Diabetes experts have long suspected that one important step in diabetes prevention and management is replacing refined, simple sugars in the diet with more complex sources of whole grains. A recent study supports this theory.

Research involving almost 200,000 men and women showed that eating brown rice can reduce the chances of developing diabetes by 16 percent, and other whole grains can reduce the chances even further.

Another recent study found that a breakfast rich in low-GI foods, such as rolled oats and brown rice, can work to prevent blood sugar spikes throughout the day in people already diagnosed with the condition. That’s because whole grains are good sources of fiber, which can help slow the absorption of glucose into the blood. Plus, they’re packed with vitamins and minerals, making them a better choice than refined carbohydrates for people with type 2 diabetes.

Brown Rice
Researchers showed that eating five or more servings of white rice each week led to an increased risk of diabetes. Conversely, consuming just two servings of brown rice each week led to a lower risk. And it’s as easy as it sounds: These data indicated that replacing roughly one-third of a daily serving of white rice with brown rice would lead to a 16 percent reduction in overall type 2 diabetes risk.

Diabetes experts speculate that other whole grains such as bulgur wheat could play a similar role in the diabetes diet when eaten in place of simple, refined carbohydrates. In fact, the researchers theorized that replacing white rice with whole grains could possibly lower the risk of diabetes by as much as 36 percent.

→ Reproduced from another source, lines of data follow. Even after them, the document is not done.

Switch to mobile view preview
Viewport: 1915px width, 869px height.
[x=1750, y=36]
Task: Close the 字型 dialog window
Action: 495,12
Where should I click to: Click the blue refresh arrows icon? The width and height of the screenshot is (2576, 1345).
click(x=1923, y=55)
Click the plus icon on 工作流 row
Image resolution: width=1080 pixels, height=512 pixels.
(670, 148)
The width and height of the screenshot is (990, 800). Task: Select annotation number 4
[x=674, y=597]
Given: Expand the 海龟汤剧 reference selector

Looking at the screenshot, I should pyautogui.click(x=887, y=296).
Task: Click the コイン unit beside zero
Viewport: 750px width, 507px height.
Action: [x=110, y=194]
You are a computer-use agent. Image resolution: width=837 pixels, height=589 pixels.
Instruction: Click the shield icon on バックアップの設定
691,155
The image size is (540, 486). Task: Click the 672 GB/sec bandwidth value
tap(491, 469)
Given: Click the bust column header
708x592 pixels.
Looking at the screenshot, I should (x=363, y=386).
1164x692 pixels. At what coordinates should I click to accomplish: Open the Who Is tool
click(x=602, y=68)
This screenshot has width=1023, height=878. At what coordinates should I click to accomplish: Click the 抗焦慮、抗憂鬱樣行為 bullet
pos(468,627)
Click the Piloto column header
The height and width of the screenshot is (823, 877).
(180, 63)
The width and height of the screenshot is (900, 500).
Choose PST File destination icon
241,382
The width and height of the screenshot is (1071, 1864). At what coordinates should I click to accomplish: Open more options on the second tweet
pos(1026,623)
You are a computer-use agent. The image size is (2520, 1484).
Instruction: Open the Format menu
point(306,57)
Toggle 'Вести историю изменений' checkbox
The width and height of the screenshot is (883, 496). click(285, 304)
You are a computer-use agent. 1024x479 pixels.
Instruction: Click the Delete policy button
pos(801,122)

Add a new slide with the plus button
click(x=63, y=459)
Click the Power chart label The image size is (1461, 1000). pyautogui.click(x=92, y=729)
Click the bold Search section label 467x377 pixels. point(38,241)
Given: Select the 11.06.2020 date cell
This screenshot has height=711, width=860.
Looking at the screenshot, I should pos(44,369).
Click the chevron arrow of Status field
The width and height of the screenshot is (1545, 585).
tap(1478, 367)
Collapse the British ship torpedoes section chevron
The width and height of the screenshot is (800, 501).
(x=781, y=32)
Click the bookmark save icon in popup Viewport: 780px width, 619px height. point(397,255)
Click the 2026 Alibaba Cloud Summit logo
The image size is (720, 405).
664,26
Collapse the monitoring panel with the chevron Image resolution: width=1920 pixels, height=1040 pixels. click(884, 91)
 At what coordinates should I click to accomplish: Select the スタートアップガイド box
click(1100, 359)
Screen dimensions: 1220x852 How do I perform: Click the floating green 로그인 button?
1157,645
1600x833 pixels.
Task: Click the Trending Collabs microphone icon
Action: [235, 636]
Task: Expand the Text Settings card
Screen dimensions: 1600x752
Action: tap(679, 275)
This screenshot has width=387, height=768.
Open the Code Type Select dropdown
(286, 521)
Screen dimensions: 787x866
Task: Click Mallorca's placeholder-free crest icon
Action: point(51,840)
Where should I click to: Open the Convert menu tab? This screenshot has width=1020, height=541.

Oats are a popular whole-grain choice for the diabetic diet because they’re easy to include in your breakfast routine. According to the U.S. Department of Agriculture, a half-cup of cooked oatmeal in the morning counts as the equivalent of a one-ounce serving of whole grains. Many experts suggest buying steel-cut oats, which leave more of the whole grains intact.

By choosing buckwheat flour instead of regular white flour for baking, you can get a big boost to your soluble fiber content, an important consideration in the diabetic diet. One of the most important qualities of soluble fiber is its ability to help regulate blood glucose levels. It slows the rate at which glucose is metabolized and absorbed from the intestine.

You may not have heard of millet, although you’ve probably seen it as the main ingredient in birdseed. But it’s not just for the birds; when cooked, this tiny grain is good for people, too. Whole grains such as millet help because they provide fiber and with little to no fat, these foods are heart-smart.

Quinoa is another versatile food recommended by nutritionists as a delicious side dish and that may be new to your menu. Although quinoa is commonly thought of as a whole grain, it’s actually a highly nutritious seed that is high in protein and fiber. In addition to slowing down the rise of blood glucose how fiber from quinoa and whole grains can help in one other way. Soluble fiber adds bulk to your diet, so it helps you feel full and more satisfied. You are less likely to overeat. And appetite control is important to keep you on calorie-conscious diabetes diet.

Wheat Berries
Wheat berries are actually just whole, unprocessed kernels of wheat, and they round out the list of tasty whole grains nutritionists recommend for people on a diabetes diet. You can make all kinds of dishes with this versatile grain; cook them as a side dish, serve them for breakfast as you would oatmeal and top with a sprinkling of nuts and berries, or toss them into your salads for a nutty accent.